By Amy Howe
Supporters of abortion rights protest in front of the Supreme Court on May 2,
2022, hours after Politico published a draft of the Dobbs decision.
(Katie Barlow)
The Supreme
Court has not been able to determine who leaked a draft of Justice Samuel
Alito’s opinion in Dobbs
v. Jackson Women’s Health Organization, the court said on Thursday.
The
unprecedented leak last May revealed that the court was privately poised to
overturn the court’s landmark decisions establishing a constitutional right to
an abortion.

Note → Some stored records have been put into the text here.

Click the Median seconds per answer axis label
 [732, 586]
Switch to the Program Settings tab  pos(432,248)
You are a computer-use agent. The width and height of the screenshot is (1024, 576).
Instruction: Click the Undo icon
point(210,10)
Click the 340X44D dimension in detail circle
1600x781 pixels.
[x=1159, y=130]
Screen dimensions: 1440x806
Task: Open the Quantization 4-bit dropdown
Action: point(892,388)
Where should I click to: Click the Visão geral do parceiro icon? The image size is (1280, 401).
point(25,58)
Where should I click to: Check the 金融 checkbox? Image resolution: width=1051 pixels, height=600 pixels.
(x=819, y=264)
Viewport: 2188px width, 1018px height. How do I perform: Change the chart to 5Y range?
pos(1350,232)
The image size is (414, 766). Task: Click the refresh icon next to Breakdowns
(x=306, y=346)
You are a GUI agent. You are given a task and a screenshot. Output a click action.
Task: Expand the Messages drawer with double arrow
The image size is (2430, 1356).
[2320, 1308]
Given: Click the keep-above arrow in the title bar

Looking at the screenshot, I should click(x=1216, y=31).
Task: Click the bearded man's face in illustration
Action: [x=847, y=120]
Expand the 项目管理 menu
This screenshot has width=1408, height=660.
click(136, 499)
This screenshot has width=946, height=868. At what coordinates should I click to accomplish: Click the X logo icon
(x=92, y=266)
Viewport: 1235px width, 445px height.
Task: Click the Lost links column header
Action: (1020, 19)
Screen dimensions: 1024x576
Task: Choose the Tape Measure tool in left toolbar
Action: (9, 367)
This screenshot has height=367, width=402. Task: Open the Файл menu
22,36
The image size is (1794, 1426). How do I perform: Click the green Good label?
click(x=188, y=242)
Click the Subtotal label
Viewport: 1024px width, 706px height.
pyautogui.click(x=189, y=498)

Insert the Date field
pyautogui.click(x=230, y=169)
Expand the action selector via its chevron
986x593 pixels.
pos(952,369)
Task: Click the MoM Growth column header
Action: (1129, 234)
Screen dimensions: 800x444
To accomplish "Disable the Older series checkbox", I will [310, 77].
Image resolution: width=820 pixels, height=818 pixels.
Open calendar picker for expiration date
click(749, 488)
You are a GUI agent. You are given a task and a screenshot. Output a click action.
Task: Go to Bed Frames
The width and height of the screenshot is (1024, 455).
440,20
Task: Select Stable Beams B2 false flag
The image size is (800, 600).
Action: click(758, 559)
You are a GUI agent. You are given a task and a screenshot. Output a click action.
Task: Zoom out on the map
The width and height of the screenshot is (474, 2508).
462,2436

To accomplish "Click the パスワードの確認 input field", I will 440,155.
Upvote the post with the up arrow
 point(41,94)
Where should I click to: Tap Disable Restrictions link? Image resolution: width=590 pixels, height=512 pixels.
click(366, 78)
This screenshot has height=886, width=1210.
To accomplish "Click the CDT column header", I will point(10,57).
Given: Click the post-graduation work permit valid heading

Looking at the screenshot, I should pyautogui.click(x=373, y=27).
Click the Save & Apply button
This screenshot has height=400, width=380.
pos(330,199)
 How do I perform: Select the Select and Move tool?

The court indicated on Thursday that investigators would continue
to review some additional evidence, but the court’s two-page
statement left open the possibility that the source of the leak
may never be found.
The court’s
statement denounced the leak as “a grave assault on the judicial process.”
And a
report by Gail Curley, the court official tasked with investigating the
leak, suggested that the court’s document-handling policies should be beefed up
to prevent future leaks. “If a Court employee disclosed the draft opinion,”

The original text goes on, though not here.